If this is starting to feel a little uncomfortable, I understand. Changing your internal language in this way shows you what you make truly important in your life and sometimes that is hard to look at. This language shift shows you what you are willing to place on top of your limited time resource list and the result may surprise you.
Everything cannot be important at the same time, so your job is to determine what really is your priority so that you can action that time appropriately. (Note: I am NOT suggesting that you say this phrase, “because X is not my priority,” out loud to other people – that would be rude and may get you fired or divorced.)
1. Know where your time goes by keeping a time log.
The first step to managing anything is to understand what you are trying to manage. Do you know how you spend your 168 hours per week? (That is what we all get, no more, no less.)
2. Change how you speak about time
I challenge you for the next week to erase the phrase “I don’t have time” from your vocabulary. Replace it with “it’s not a priority.” Then after that week, move on to step 3.
3. Order your priorities
Take the time log from step 1 and put the activities into an order of importance for that day. Did you spend time on activities that got you to your business or personal goals? Did you get distracted or waste time doing a task someone else could have done? This is the hard part – what really was important to you in that day? If spending time with your family was important, then why were you wasting time on Snapchat? If you had a work deadline, what did you have to ‘not do’ to get it done and was the ‘not do’ something that was important to you? Again, priorities are about choices and making the best choices for you, in the day, with the time that you have.

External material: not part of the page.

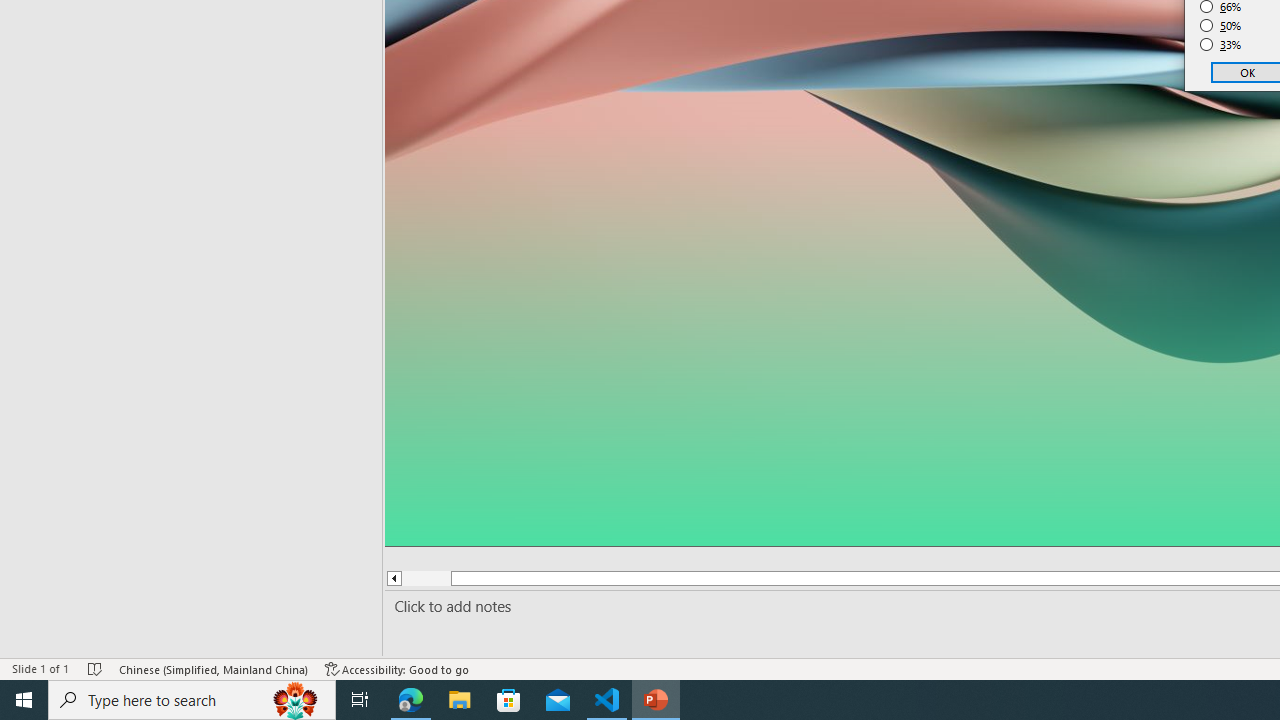  Describe the element at coordinates (459, 698) in the screenshot. I see `'File Explorer'` at that location.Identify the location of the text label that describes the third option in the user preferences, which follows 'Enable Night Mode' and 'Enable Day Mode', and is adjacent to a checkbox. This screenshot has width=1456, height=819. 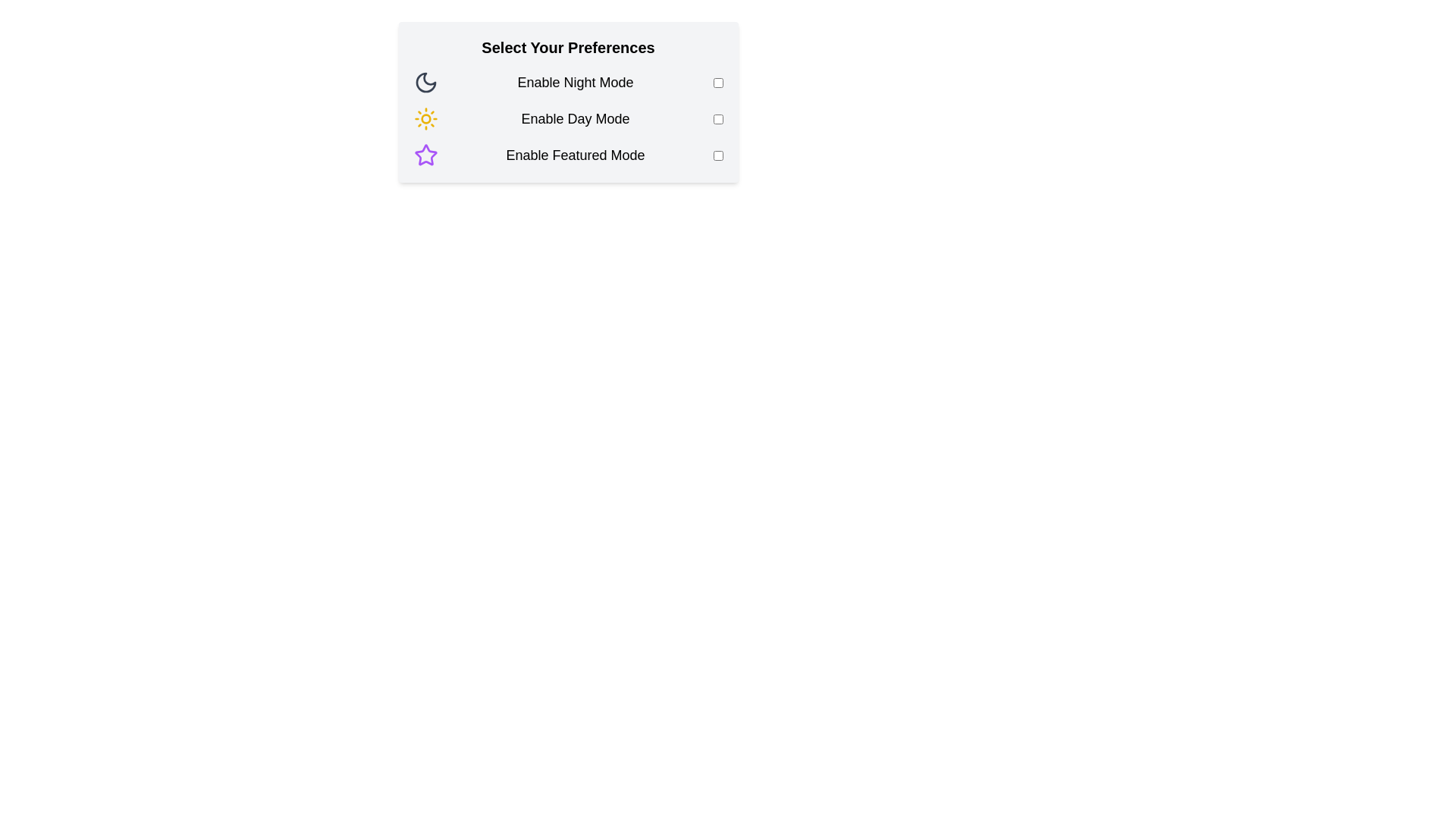
(574, 155).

4. Schedule your time to make more time.
Now you should be ready to schedule your future priorities into your daily calendar. Don’t just schedule work meetings. Make sure to include social media time, family time, doctor’s appointments, and the gym. Once you start ‘owning’ your schedule based on priorities, you will find that your time will become more manageable. (I schedule walking my 3 dogs for 45 minutes every day, 365 days a year. If I don’t they will make sure I know they are important by acting out.)

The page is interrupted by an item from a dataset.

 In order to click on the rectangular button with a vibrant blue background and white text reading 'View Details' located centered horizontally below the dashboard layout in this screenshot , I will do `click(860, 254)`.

Whether you use Google, Outlook, or a paper DayTimer, make sure to carve out blocks in your day/week to accomplish what is important to you. If you don’t schedule things, then you can’t complain that you don’t have time for them – you did not give them any importance.
Personal time management is not a once and done task. We all slip and get lost in time wasters every now and then, and our priorities are always changing. This is the time management process that works for me and helped me find the 25th hour in my day. Let me know what works for you… if you have the time.